We were right by the train station, so we went over to wait for the train into Naples with some other American tourists. One of them was from Colorado, so I was happy to chat with one of my people, as that hardly ever happens to me anymore. Before long, we were in Naples, looking down at the city of Herculanum.
I would argue that Herculanum has been preserved better than Pompeii. It’s smaller, but it’s a lot more colorful & some things survived here that didn’t survive Pompeii. Like wood. We actually saw wood still intact in some places. The paintings & mosaics were truly unlike anything we saw in Pompeii. Unfortunately, not quite as sexy, but still very, very cool.

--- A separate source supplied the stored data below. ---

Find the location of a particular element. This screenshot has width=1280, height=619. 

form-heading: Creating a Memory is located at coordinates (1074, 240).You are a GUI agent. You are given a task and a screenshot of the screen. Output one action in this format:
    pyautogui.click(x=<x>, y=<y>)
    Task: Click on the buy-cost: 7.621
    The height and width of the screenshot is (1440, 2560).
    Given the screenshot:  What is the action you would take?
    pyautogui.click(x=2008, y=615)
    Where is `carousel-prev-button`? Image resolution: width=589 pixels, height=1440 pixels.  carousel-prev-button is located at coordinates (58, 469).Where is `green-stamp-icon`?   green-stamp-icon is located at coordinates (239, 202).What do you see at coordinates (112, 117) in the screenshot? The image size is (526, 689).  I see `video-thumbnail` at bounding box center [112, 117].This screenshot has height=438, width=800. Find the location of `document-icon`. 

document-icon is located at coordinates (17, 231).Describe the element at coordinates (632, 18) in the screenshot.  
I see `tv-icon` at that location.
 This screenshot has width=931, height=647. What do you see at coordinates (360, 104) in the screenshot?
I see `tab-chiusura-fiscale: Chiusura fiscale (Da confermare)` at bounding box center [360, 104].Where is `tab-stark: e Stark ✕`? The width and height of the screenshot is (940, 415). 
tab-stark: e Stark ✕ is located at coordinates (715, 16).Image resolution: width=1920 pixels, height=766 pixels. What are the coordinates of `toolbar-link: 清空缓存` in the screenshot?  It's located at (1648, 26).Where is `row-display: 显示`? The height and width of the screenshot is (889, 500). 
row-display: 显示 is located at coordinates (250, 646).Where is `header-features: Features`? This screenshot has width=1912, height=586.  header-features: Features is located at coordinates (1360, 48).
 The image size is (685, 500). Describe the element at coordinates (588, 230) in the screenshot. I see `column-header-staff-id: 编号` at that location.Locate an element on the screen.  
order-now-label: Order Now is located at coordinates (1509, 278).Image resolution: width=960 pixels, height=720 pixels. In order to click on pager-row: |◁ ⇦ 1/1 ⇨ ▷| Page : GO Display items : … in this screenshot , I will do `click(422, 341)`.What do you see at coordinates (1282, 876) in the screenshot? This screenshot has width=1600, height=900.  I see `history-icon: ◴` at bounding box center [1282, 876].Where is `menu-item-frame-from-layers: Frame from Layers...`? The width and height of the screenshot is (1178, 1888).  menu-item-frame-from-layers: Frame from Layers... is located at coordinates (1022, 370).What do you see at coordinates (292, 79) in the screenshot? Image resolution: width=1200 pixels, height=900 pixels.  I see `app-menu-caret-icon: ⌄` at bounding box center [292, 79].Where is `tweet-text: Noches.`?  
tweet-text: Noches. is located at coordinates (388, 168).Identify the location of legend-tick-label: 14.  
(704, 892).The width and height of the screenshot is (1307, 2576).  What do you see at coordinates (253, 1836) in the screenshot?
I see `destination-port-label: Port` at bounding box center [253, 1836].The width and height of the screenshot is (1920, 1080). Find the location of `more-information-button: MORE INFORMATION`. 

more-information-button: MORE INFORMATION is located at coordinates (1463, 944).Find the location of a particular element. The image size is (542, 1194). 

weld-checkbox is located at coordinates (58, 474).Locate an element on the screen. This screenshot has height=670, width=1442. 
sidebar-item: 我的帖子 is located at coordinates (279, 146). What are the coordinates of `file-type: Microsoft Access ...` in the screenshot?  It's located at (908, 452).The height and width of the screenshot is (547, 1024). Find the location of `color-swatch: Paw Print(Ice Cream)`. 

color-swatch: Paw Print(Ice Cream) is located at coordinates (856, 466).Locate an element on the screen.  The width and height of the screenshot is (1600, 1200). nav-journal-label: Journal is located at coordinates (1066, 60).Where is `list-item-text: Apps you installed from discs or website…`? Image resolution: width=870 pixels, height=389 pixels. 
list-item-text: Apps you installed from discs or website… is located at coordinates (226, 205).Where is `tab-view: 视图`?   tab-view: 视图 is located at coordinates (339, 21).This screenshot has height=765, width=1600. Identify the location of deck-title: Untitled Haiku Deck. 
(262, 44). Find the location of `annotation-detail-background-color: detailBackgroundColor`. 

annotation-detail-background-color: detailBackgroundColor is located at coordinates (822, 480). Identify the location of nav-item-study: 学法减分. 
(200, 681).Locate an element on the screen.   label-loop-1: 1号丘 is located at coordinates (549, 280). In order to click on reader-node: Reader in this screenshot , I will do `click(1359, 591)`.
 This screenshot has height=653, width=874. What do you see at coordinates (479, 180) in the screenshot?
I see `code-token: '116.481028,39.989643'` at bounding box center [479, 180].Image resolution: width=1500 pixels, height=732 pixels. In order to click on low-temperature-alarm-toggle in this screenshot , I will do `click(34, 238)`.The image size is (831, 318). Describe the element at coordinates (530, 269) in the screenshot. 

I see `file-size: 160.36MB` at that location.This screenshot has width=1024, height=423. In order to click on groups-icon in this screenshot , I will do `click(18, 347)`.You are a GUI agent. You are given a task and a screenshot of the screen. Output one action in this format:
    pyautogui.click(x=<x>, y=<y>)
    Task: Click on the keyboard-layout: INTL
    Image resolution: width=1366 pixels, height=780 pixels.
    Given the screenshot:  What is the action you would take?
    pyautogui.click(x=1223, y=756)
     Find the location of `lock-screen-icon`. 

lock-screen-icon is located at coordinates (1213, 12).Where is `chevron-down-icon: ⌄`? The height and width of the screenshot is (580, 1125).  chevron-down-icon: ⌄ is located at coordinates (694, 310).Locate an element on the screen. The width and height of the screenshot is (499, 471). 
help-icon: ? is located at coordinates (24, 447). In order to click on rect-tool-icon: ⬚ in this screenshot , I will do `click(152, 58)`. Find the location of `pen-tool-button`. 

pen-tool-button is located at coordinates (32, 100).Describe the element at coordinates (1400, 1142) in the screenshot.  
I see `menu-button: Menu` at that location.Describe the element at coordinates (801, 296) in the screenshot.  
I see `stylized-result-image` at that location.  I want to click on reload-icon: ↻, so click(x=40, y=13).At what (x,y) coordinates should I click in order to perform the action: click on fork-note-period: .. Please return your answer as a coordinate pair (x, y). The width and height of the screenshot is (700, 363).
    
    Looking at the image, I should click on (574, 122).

We stayed as long as we could. The sun was setting & most of the tourists had gone, so we almost had the city all to ourselves. It was nice, until we found ourselves waiting at the train station in Naples which was, exactly as the guidebook promised, “decidedly seedy.” We succeeded at not getting mugged or stabbed & a little over an hour later, we were back in Sorrento, celebrating with some very non-Italian Guinness with fish & chips from an English pub.
Olivier & I clinked our pint glasses as a little cat mewed & scurried past us toward the back of the restaurant. I told him about Mr. Schultz, his wacky Roman costume & slideshow of Pompeii.
“I knew when he was all worked up & showing us those slides that I would go see it eventually,” I said.
“And now you’ve seen it.”
“Yeah. It took a while, but I’ve seen it.”
“Another mission accomplished.”
“Nah… I still have the rest of my bucket list. It’s still a big list.”
“Maybe because you keep adding things to it,” he said.